Migration is a central moral issue of our time and its impacts will alter our world throughout this century. It affects the lives of millions, unsettles established governments, creates sharply polarizing policy dilemmas, and posits far-reaching administrative, economic, and political challenges. This course focuses on distress migration, including refugee flight and other forms of forced displacement, evaluated through the lens of human rights. It addresses the multifaceted drivers of this complex phenomenon, including armed conflict, environmental stress and climate change, global inequality, demographic pressures, and increasing globalization. Migration actors from a range of field sites contribute; some attend in person, others skype into the classroom conversation to create a more global classroom discussion and to enhance project-based learning. The course considers historical precedents to the current refugee and migration crisis, using case studies of massive past population displacements (for example, the Greek-Turkish population exchange post World War I, partition of British India and Palestine peri/post World War II) as instructive guides for contemporary problems. The course raises ethical and philosophical issues related to the duties owed to outsiders to probe the moral, religious, and political underpinnings of current approaches.
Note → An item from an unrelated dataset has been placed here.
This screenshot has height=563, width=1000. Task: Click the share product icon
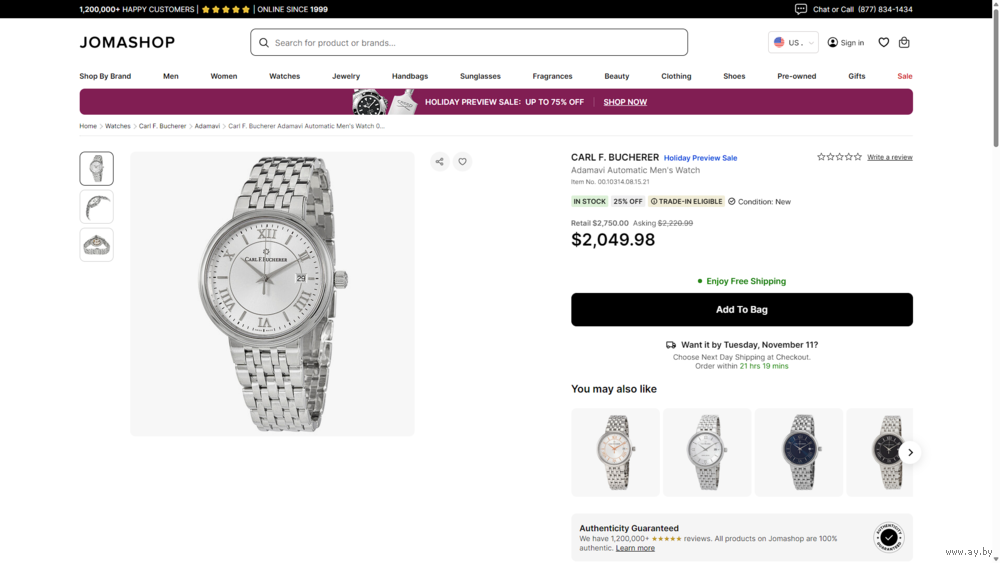(439, 162)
It introduces students to the international and regional legal framework governing refugee protection and migration more broadly. It engages with the multiple risks migrants face before, during, and after their journeys and with current policy developments at the municipal, national, regional, and international level, including the ongoing efforts of the United Nations to craft two new Global Compacts on Refugees and on Migration. Finally, the course enables students to apply legal and other approaches to the analysis of migration challenges. The material for this is a range of contemporary case studies, including refugee situations in the Mediterranean and sub-Saharan Africa, conflict-fueled migration, as well as migration flows arising from environmental displacement in the Middle East, disaster-fueled migration in Asia, irregular migration in the Americas, and seasonal internal migration in Asia involving bonded labor.